Quando criança, na pequena Santo Anastácio, recebíamos, eventualmente, aos sábados, a visita de Leque, cachorrinho vira-lata da minha vó. Ele saía sozinho da casa dela, atravessava a cidade (umas dez quadras) e conosco permanecia até o domingo pela manhã, quando pedia para que abríssemos o portão. Ele ia até a feira, no centro da cidade, onde encontrava minha vó, que fazia suas compras. Com ela ia para casa para talvez nos visitar no sábado seguinte.

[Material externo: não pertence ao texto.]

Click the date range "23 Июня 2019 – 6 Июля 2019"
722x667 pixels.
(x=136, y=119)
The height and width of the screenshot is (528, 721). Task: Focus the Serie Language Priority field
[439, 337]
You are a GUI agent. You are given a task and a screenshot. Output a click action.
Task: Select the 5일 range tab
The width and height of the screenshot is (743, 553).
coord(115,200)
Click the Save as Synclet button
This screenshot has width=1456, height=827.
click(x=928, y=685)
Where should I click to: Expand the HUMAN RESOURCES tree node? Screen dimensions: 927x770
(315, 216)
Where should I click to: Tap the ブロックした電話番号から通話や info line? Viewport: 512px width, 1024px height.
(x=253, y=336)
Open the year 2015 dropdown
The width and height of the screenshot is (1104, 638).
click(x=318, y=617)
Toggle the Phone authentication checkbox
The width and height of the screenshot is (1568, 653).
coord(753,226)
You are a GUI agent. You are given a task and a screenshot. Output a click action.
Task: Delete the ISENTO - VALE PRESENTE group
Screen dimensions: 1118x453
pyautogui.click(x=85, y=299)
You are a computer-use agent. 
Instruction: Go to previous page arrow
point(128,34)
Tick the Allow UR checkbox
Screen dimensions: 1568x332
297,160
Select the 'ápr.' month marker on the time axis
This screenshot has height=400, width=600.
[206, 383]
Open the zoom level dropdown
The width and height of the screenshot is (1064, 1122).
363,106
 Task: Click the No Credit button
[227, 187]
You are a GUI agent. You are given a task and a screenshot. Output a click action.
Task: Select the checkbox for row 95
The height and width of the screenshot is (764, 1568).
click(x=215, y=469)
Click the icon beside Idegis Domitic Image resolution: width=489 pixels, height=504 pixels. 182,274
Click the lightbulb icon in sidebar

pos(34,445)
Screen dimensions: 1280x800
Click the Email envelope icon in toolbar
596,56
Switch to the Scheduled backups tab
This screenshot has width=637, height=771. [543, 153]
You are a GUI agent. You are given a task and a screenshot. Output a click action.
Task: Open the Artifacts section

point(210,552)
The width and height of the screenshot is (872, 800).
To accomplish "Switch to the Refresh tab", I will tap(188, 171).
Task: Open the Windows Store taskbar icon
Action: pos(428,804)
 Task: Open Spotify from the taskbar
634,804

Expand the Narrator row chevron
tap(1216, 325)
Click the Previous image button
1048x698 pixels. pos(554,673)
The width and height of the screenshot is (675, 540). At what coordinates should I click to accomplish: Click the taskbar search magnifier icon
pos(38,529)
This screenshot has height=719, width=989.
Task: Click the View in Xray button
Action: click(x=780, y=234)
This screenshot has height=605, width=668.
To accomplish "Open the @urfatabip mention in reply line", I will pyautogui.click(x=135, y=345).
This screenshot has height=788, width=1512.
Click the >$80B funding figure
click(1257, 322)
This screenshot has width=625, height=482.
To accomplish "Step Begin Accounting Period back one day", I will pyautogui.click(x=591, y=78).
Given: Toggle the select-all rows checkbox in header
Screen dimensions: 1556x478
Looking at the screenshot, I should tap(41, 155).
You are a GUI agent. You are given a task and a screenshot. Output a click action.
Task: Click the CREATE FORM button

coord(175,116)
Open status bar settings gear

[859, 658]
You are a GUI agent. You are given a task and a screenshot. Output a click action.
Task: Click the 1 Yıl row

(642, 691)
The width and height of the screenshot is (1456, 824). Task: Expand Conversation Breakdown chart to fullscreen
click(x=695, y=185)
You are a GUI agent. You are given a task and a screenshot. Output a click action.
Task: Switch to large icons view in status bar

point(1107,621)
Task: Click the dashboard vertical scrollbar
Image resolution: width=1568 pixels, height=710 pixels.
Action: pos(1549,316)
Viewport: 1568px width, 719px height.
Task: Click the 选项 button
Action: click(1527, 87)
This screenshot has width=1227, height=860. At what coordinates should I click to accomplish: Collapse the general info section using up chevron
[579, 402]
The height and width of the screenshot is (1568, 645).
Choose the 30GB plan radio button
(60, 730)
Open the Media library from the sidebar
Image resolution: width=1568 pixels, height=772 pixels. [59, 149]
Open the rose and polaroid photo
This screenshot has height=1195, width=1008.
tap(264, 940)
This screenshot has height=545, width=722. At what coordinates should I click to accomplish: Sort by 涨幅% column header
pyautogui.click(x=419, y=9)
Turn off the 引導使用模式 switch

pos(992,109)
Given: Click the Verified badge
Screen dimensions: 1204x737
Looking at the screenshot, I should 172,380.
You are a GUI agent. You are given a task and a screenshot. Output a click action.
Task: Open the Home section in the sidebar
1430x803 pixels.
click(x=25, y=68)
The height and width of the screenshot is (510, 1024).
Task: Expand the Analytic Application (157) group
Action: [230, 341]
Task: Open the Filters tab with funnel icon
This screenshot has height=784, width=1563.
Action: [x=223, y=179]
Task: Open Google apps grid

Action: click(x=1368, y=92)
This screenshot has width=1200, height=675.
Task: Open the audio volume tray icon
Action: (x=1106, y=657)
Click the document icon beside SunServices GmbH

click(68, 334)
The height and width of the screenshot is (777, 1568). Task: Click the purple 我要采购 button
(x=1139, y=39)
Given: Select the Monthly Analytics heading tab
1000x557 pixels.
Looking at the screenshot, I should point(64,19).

Inteligência inata ou comportamento instintivo? Foi Aristóteles quem instituiu essa divisão entre nós, humanos, seres racionais e dotados de inteligência, e eles, animais, destituídos desses atributos. A ciência do século 19 manteve essa dualidade e esse paradigma impedia estudos acerca da inteligência animal. À revelia da crescente relação afetiva entre homens e animais, operada pela domesticação desses por aqueles, apenas na segunda metade do século 20 que a ciência passou a estudar a fundo a inteligência animal, suas formas de linguagem e com a ajuda da filosofia, seus possíveis graus de consciência.
Em 2020, o prêmio Nobel consagrou “Professor Polvo” como o melhor documentário daquele ano. Mostrando a surpreendente perspicácia do polvo, o vídeo quebra paradigmas ao mostrar não só sua inteligência, mas também a capacidade de criar vínculos afetivos e demonstrar graus sofisticados de consciência. Antes disso, pululavam estudos a respeito das capacidades de comunicação de golfinhos e baleias, com a descoberta de formas avançadas de linguagem, com até mesmo, dialetos utilizados por grupos de baleias em distintas regiões do globo.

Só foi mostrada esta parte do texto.